Keywords: TB, extrapulmonary TB, HIV, CD4 count

How to cite this article:
Murthy NY, Umesh S, Ravindran GD. Extrapulmonary Tuberculosis and Its Association with HIV in Patients Hospitalized in a Tertiary Care Center: A Cross-Sectional Study. MAMC J Med Sci 2021;7:149-55

How to cite this URL:
Murthy NY, Umesh S, Ravindran GD. Extrapulmonary Tuberculosis and Its Association with HIV in Patients Hospitalized in a Tertiary Care Center: A Cross-Sectional Study. MAMC J Med Sci [serial online] 2021 [cited 2022 Jan 24];7:149-55. Available from: https://www.mamcjms.in/text.asp?2021/7/2/149/316913

Key Messages: HIV, CD4 count, and diabetes mellitus influence the pattern of EPTB

  Introduction Top

Tuberculosis (TB) is a public health disorder of paramount importance. Although it is a treatable disease, 1.6 million people died of TB in 2018.[1] India accounts for a quarter of the global burden.[2] More than 0.3 million cases of new extrapulmonary TB (EPTB) were registered for treatment under RNTCP (Revised National Tuberculosis control programme) in 2018.[3]

These include peripheral lymph node TB (LNTB), pleural TB, central nervous system (CNS) TB, abdominal TB (ATB), skeletal TB, genitourinary TB (GUTB), pericardial TB, miliary TB, cutaneous TB, and ocular TB. LNTB or pleural TB have been reported to be the most common forms of EPTB in South Asia.[4],[5],[6]
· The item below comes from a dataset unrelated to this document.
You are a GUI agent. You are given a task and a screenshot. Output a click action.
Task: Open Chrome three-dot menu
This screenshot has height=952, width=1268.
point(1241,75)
HIV infected persons are at a markedly higher risk of developing TB, and it may occur as primary, reactivation, or reinfection from an exogenous source. The two diseases share a sinister synergy, and therefore, the incidence of EPTB is on the rise as the incidence of HIV is increasing. EPTB constitutes 15% to 20% of all cases of TB, but in HIV-infected individuals, the frequency is higher.[6],[7] Studies have found EPTB to be more common than PTB in HIV-infected patients.[8]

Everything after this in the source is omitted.